--- GOALS ---
a: According to the package page, what is the version number of Multi-Group Sparse Discriminant Analysis?
b: From the package page, reproduce word for word the passage that starts at the words "The hardware and" and stops after the words "setting, JASA <doi:10.1080/01621459.2015.1034318>.".

--- EXCERPT ---
______________________________

The hardware and bandwidth for this mirror is donated by dogado GmbH, the Webhosting and Full Service-Cloud Provider. Check out our Wordpress Tutorial.
If you wish to report a bug, or if you are interested in having us mirror your free-software or open-source project, please feel free to contact us at mirror[@]dogado.de.

Type: Package
Title: Multi-Group Sparse Discriminant Analysis
Version: 1.6.1
Date: 2023-09-03
Author: Irina Gaynanova
Maintainer: Irina Gaynanova <irinagn@umich.edu>
Description: Implements Multi-Group Sparse Discriminant Analysis proposal of I.Gaynanova, J.Booth and M.Wells (2016), Simultaneous sparse estimation of canonical vectors in the p>>N setting, JASA <doi:10.1080/01621459.2015.1034318>.
Imports: MASS, stats
License: GPL-2 | GPL-3 [expanded from: GPL (≥ 2)]
RoxygenNote: 7.2.3
NeedsCompilation: yes
Packaged: 2023-09-03 20:15:39 UTC; irinag
Repository: CRAN
Date/Publication: 2023-09-03 21:00:05 UTC

Classification for MGSDA

Description

Classify observations in the test set using the supplied matrix of canonical vectors V and the training set.

______________________________

--- INFORMATION SHOWN ---
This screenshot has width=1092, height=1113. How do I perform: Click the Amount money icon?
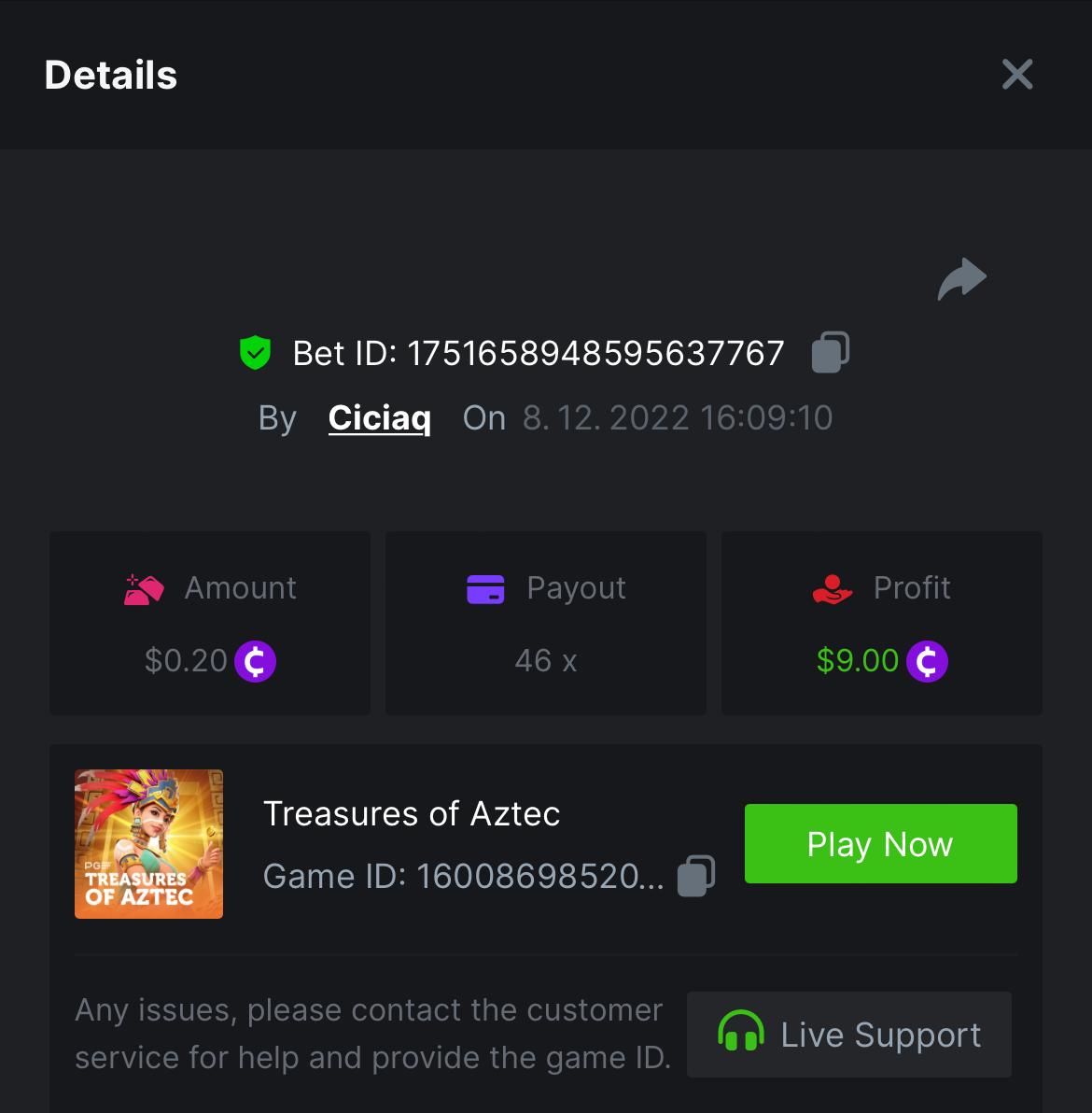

______________________________

--- ANSWERS FOR THE TASKS ---
a: 1.6.1

b:
The hardware and bandwidth for this mirror is donated by dogado GmbH, the Webhosting and Full Service-Cloud Provider. Check out our Wordpress Tutorial.
If you wish to report a bug, or if you are interested in having us mirror your free-software or open-source project, please feel free to contact us at mirror[@]dogado.de.

Type: Package
Title: Multi-Group Sparse Discriminant Analysis
Version: 1.6.1
Date: 2023-09-03
Author: Irina Gaynanova
Maintainer: Irina Gaynanova <irinagn@umich.edu>
Description: Implements Multi-Group Sparse Discriminant Analysis proposal of I.Gaynanova, J.Booth and M.Wells (2016), Simultaneous sparse estimation of canonical vectors in the p>>N setting, JASA <doi:10.1080/01621459.2015.1034318>.